[What is being asked]
The copy should hold exactly the lines below from the one that contains "Viewport: 588px width, 390px height." through the one that contains "the chat bubble" and nothing else, so no pictures.

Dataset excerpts
================================

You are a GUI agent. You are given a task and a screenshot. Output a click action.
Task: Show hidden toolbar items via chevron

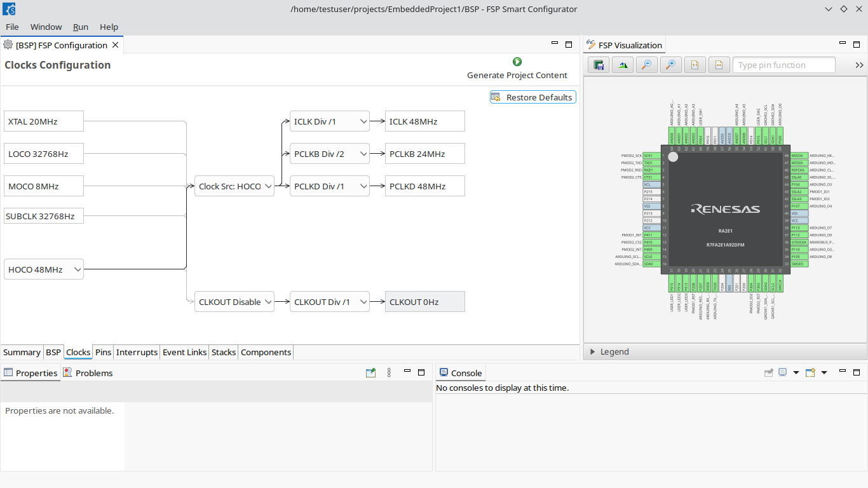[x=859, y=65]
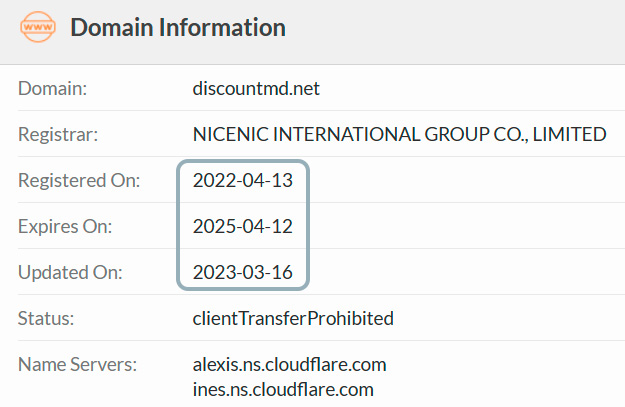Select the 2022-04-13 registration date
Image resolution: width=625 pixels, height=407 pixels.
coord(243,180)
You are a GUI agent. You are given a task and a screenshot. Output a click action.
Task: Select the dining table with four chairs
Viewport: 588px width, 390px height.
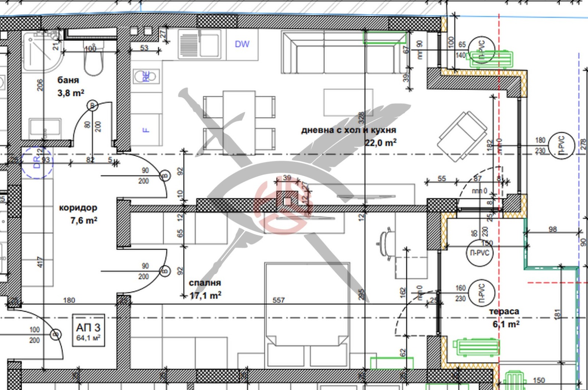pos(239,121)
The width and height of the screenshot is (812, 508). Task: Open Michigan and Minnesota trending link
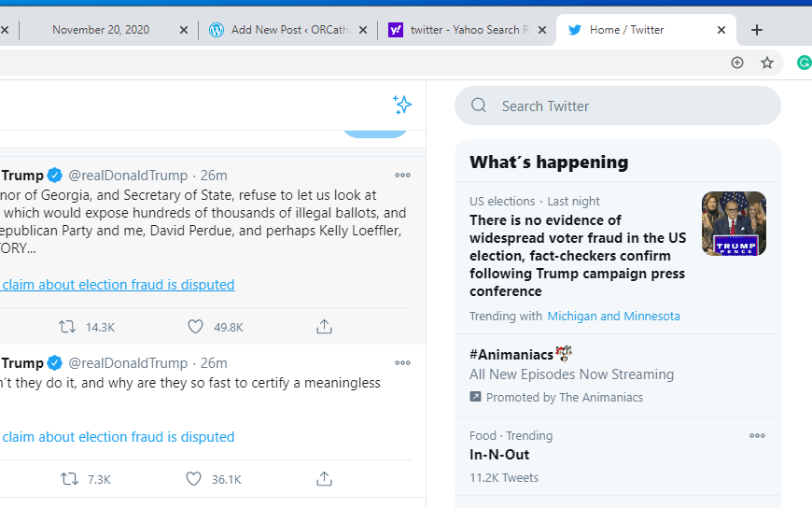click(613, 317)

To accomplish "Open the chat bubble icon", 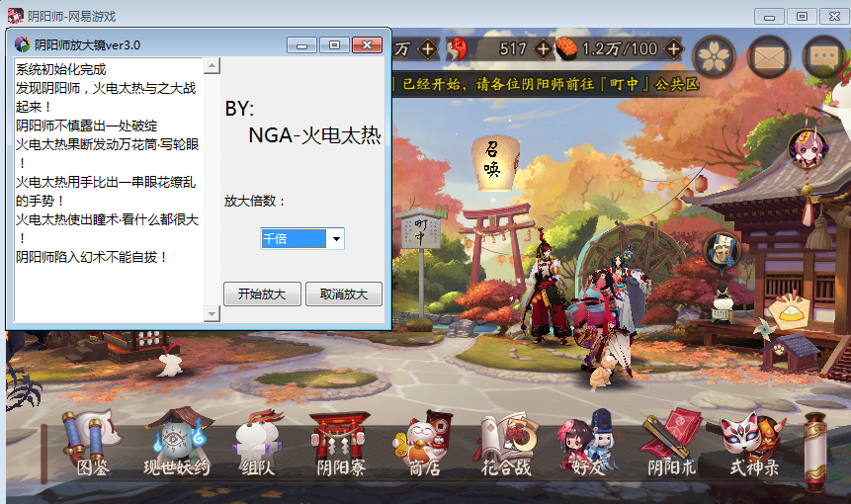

================================

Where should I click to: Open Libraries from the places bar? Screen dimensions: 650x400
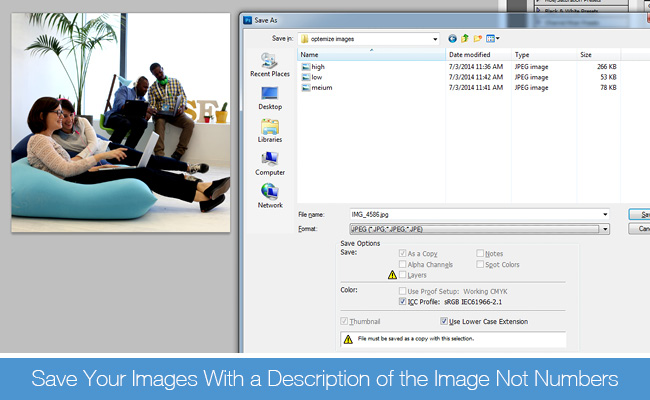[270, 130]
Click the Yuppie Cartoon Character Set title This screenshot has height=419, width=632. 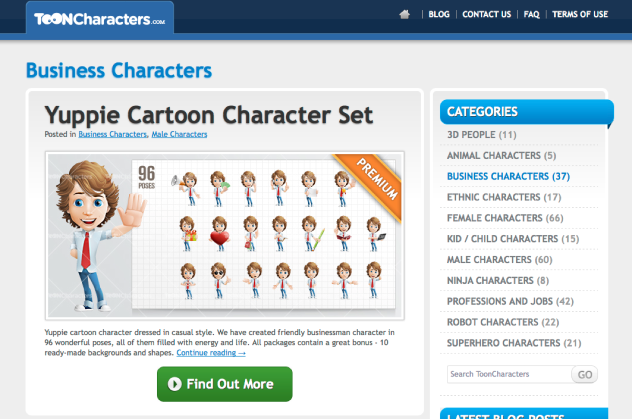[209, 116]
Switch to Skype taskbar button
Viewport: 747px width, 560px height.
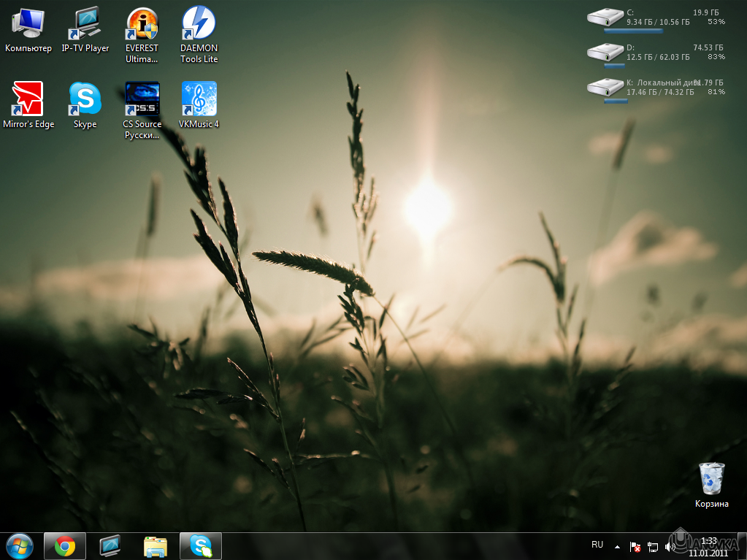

================================

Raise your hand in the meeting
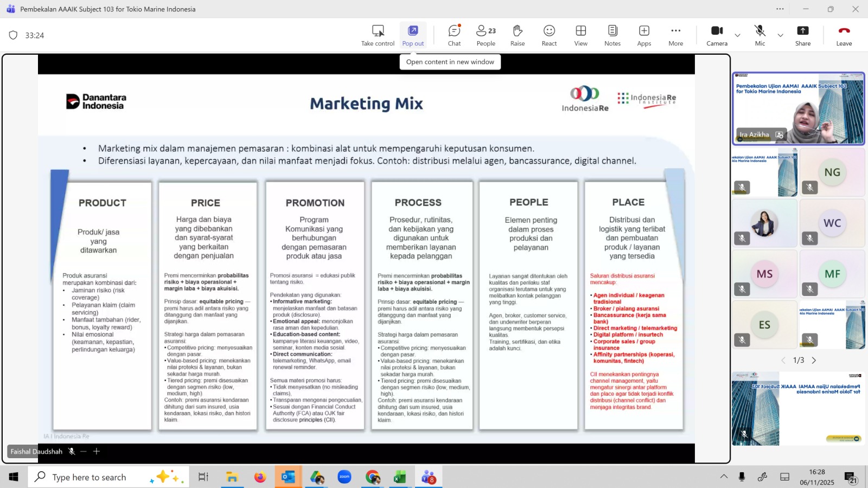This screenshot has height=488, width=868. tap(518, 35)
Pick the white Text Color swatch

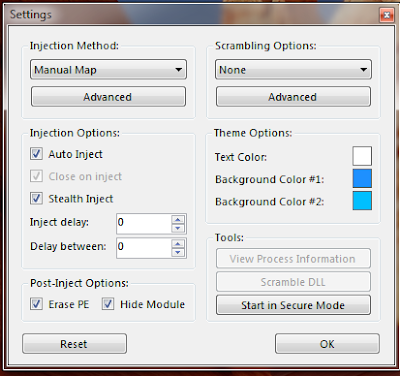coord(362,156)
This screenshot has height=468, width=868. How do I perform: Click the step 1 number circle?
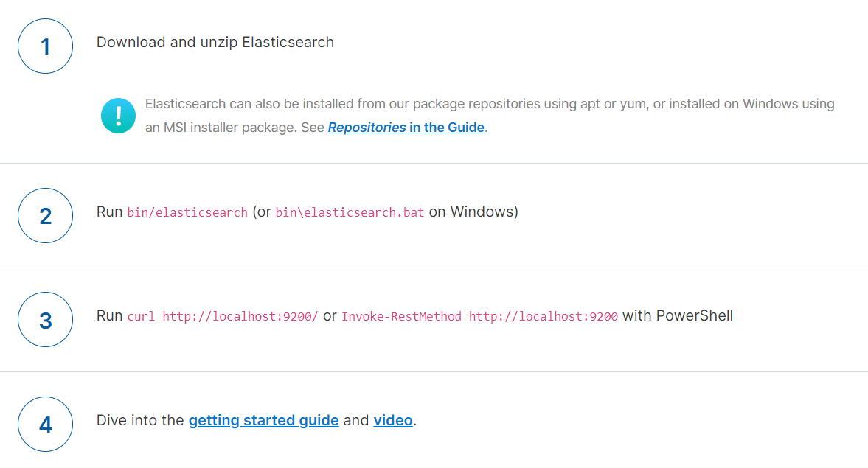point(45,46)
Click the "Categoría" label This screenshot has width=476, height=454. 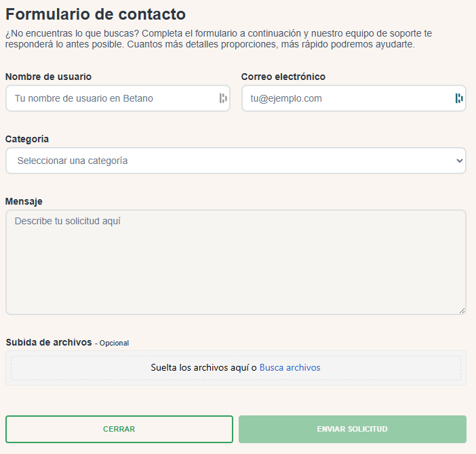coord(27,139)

================================

[Finished task]
Viewport: 588px width, 390px height.
pos(239,121)
The width and height of the screenshot is (812, 508). Task: Open Michigan and Minnesota trending link
click(613, 317)

To accomplish "Open the chat bubble icon", 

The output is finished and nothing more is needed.